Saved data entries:
##########
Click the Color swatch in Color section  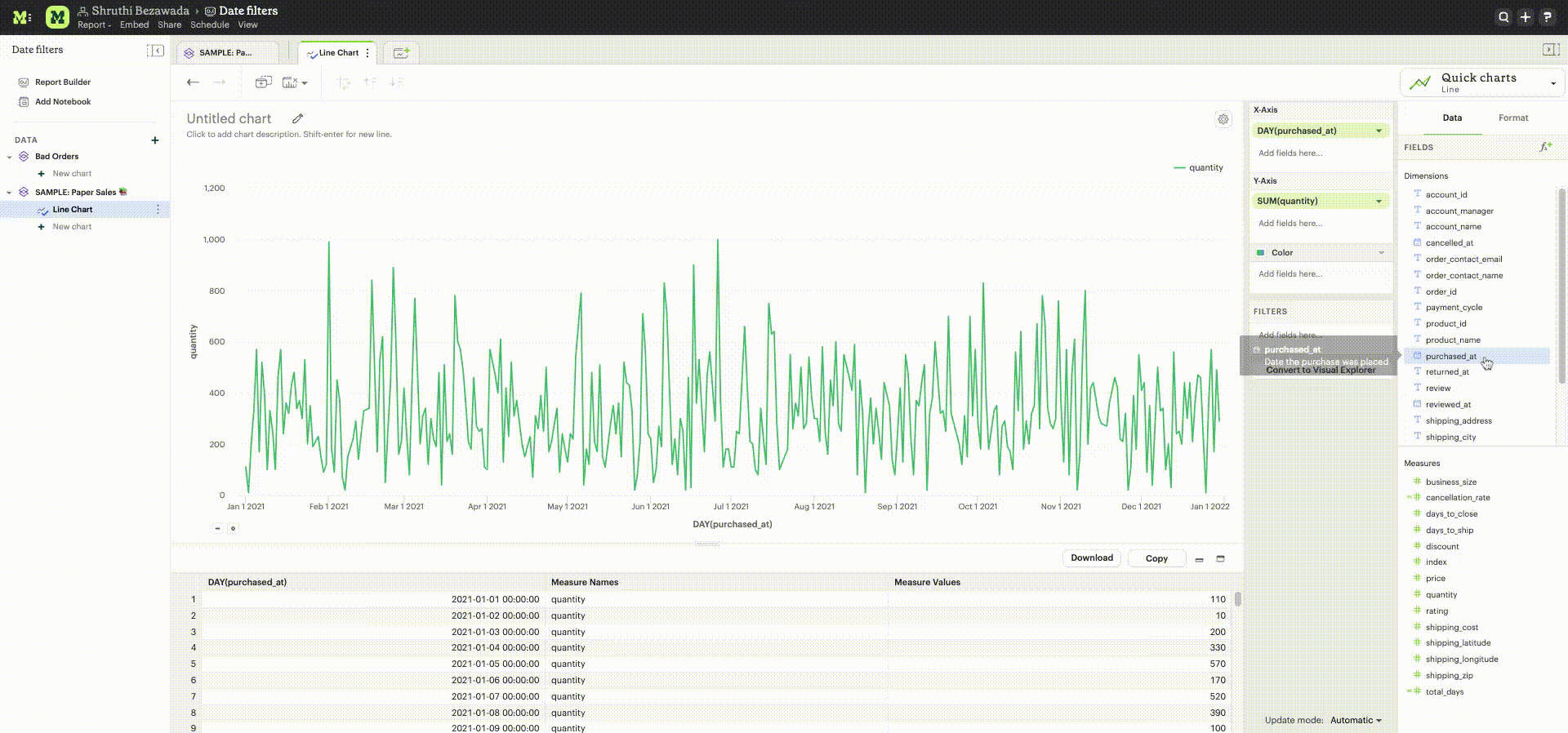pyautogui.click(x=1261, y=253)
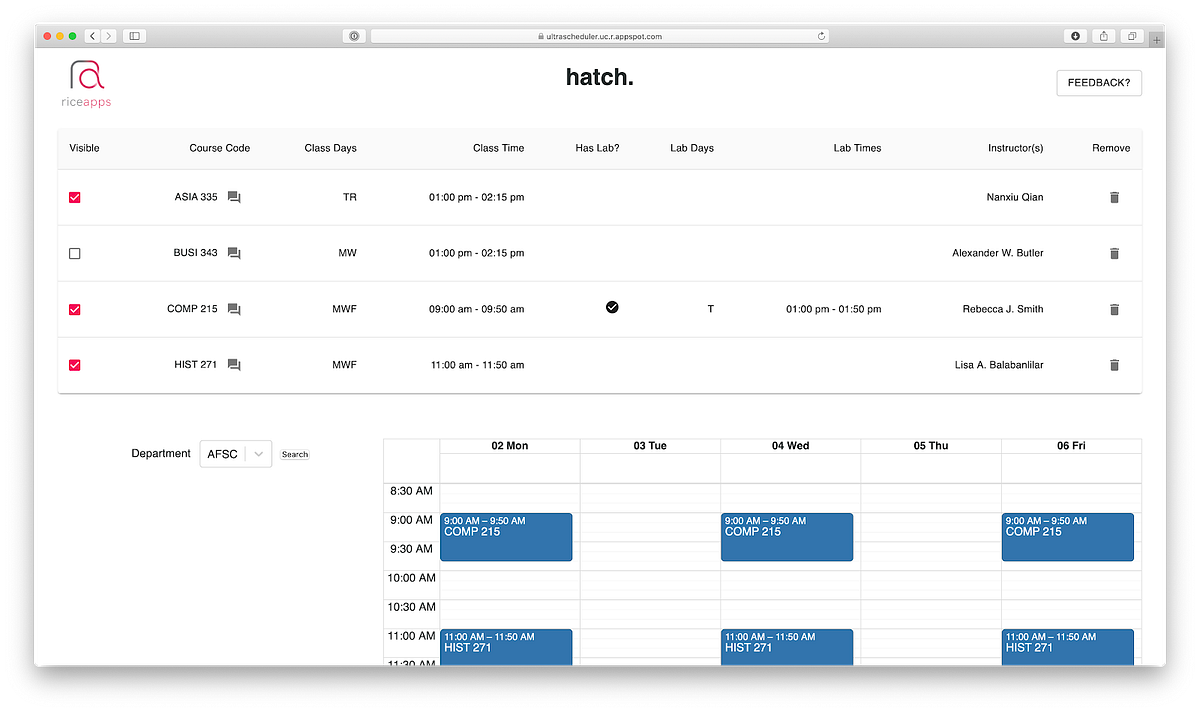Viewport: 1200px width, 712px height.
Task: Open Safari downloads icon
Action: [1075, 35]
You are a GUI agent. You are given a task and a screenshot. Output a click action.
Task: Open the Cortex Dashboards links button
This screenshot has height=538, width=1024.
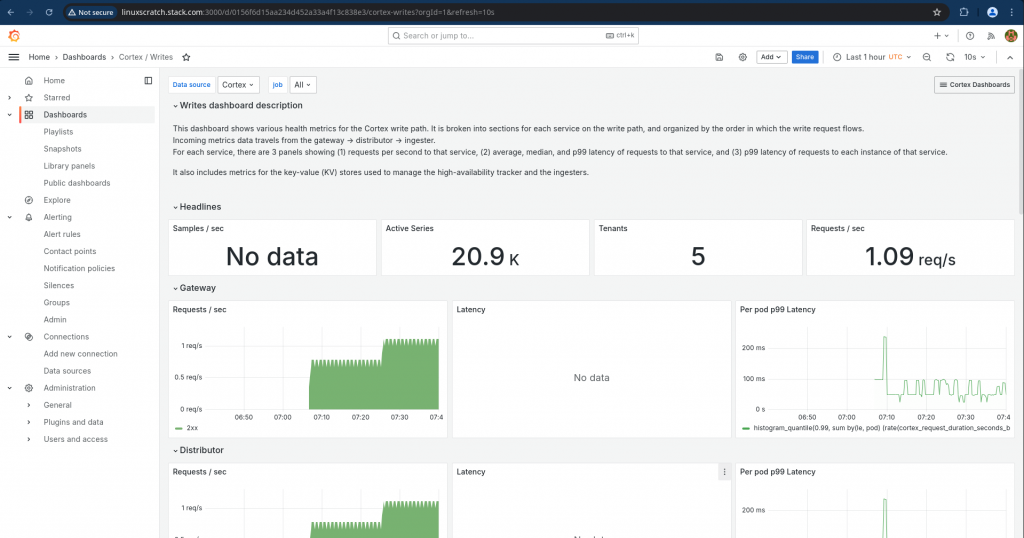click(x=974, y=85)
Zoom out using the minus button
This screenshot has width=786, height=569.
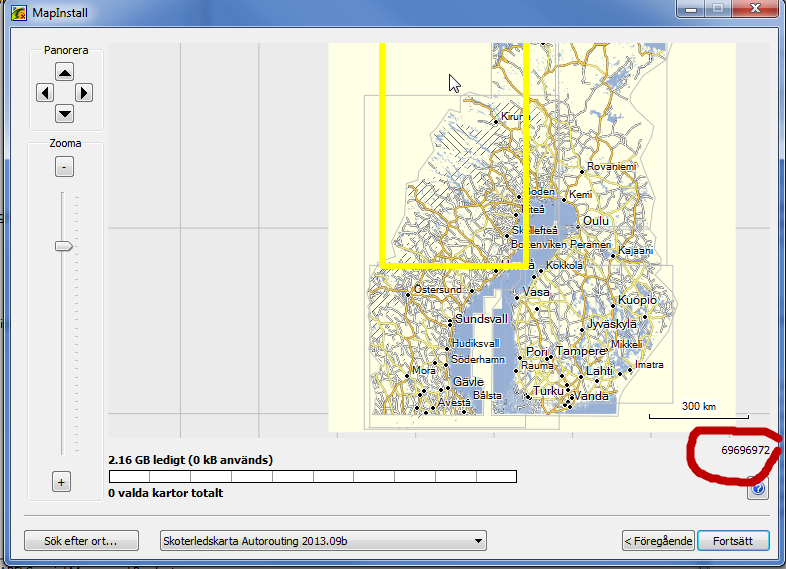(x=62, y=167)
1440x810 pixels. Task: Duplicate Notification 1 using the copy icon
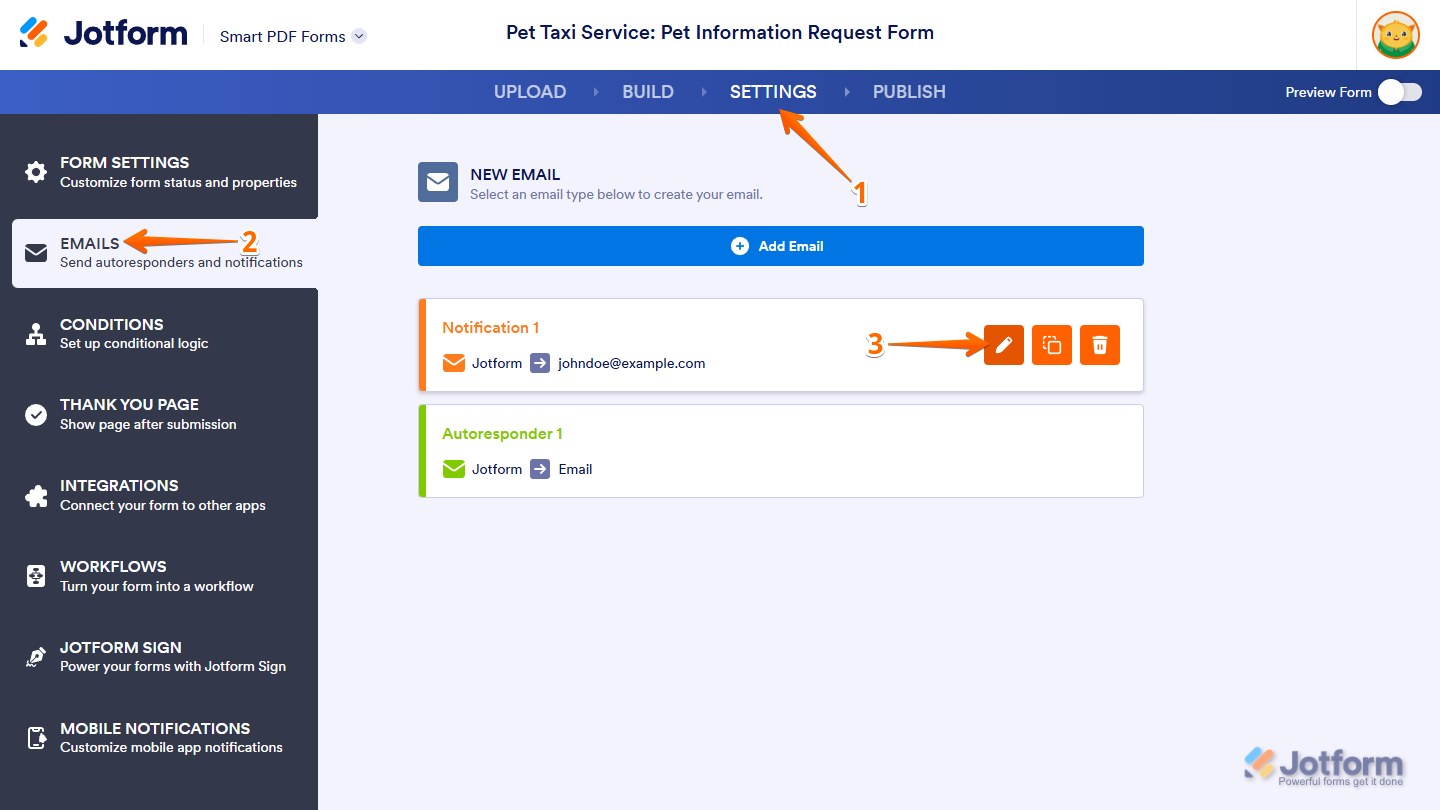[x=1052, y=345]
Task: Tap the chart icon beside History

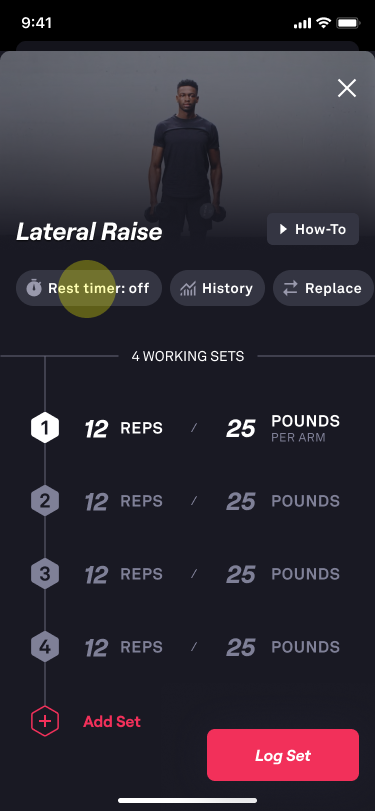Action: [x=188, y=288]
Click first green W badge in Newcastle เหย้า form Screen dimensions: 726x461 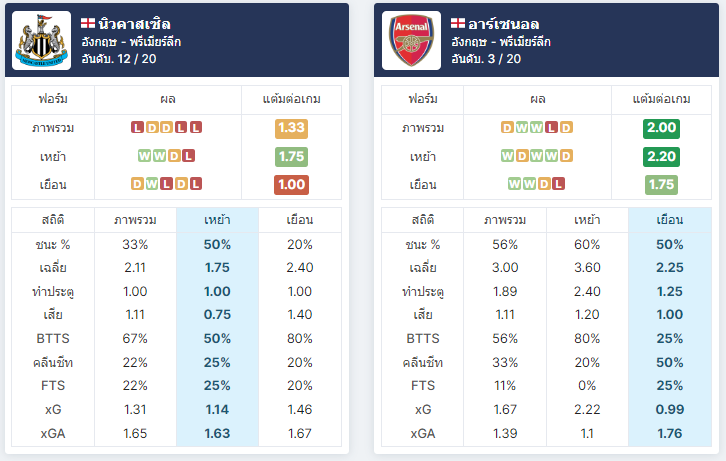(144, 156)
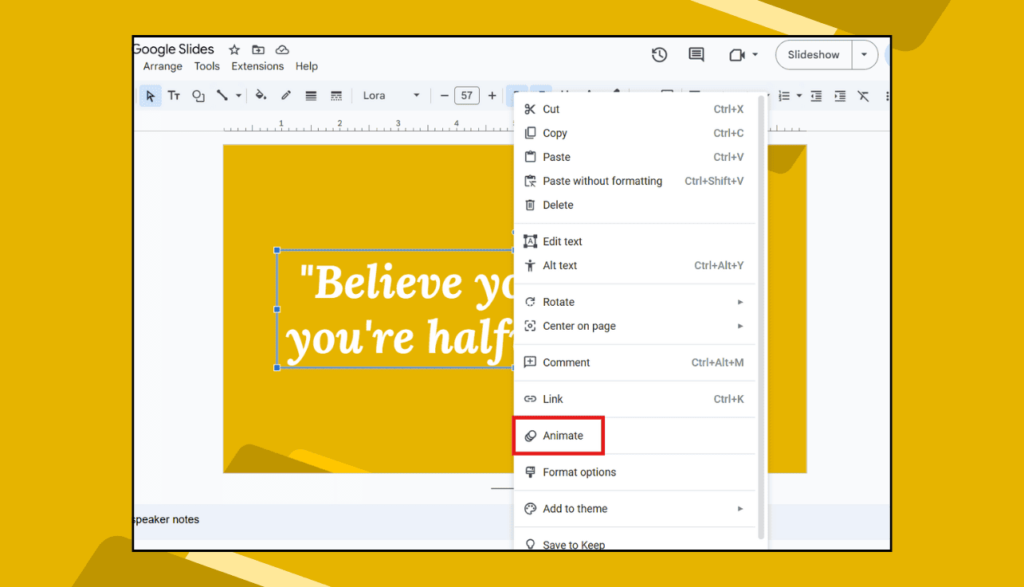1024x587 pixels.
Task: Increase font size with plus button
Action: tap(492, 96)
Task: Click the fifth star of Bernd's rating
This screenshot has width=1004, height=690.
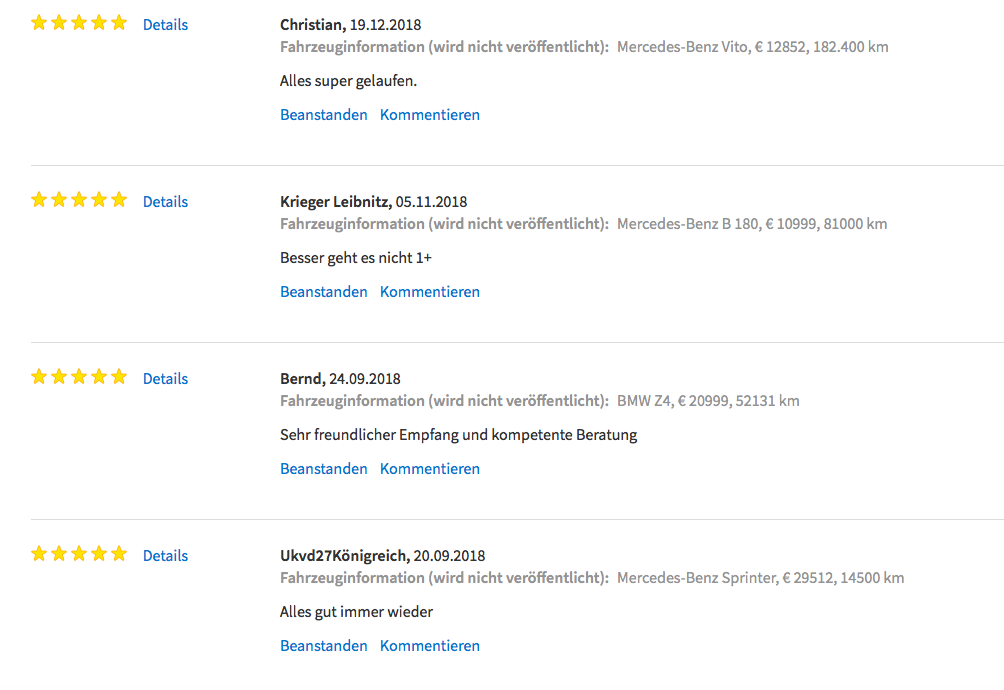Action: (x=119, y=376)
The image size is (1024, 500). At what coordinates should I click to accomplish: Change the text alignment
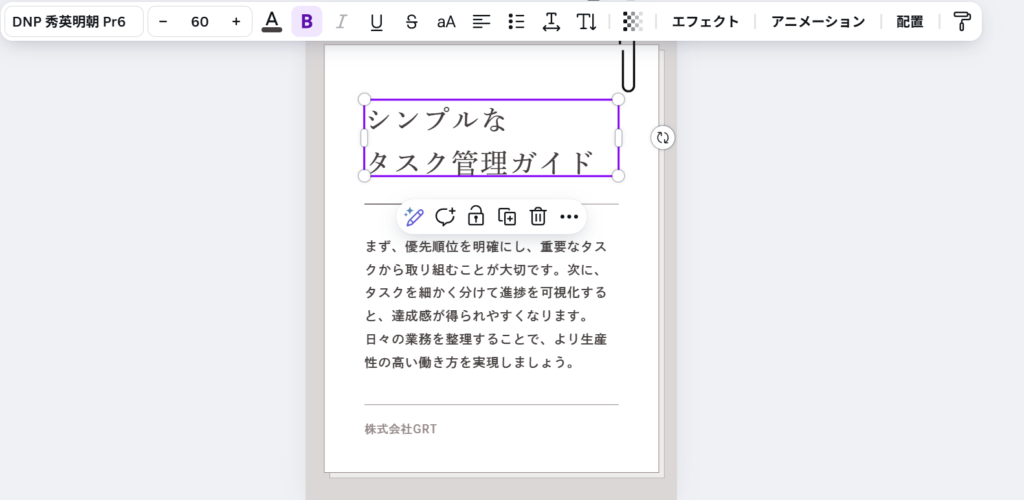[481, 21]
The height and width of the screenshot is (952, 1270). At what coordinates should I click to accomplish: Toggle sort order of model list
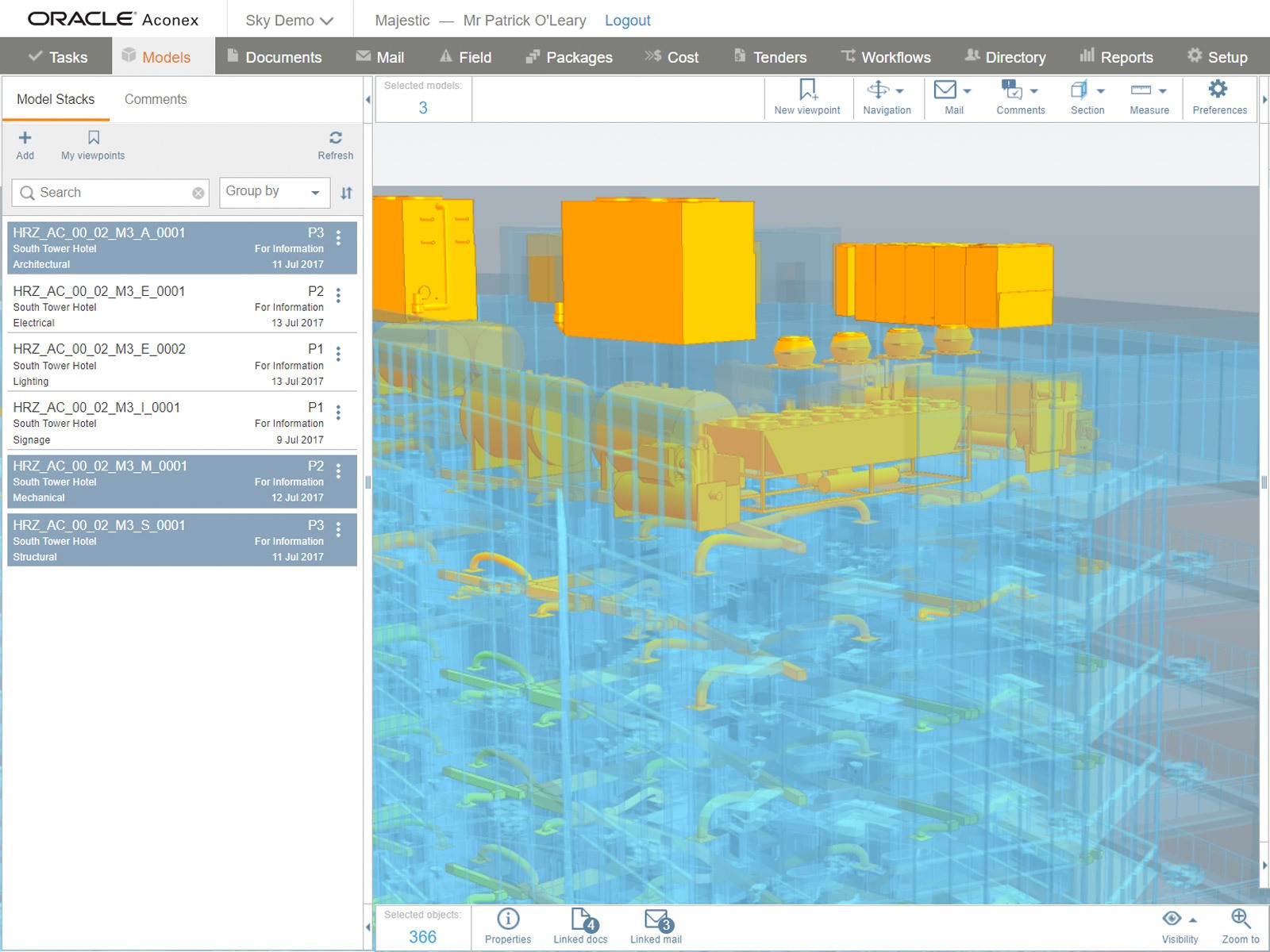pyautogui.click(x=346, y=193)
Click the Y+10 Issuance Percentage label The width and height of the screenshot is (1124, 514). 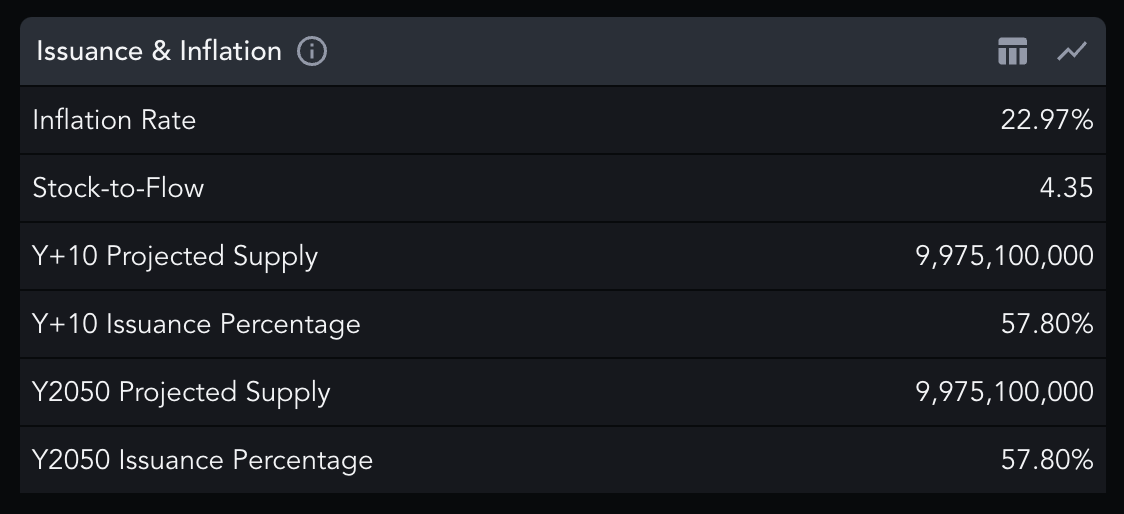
##########
» **Exercise requirements**:
Beginning at the line with "This screenshot has width=1004, height=690.", reproduce word for word each line through the last line of the records. Include both ends but no pictures.

» **Task response**:
This screenshot has width=1004, height=690.
Action: (x=119, y=376)
The image size is (1024, 500). At what coordinates should I click to accomplish: Change the text alignment
[481, 21]
The height and width of the screenshot is (952, 1270). At what coordinates should I click to accomplish: Toggle sort order of model list
pyautogui.click(x=346, y=193)
Click the Y+10 Issuance Percentage label The width and height of the screenshot is (1124, 514). 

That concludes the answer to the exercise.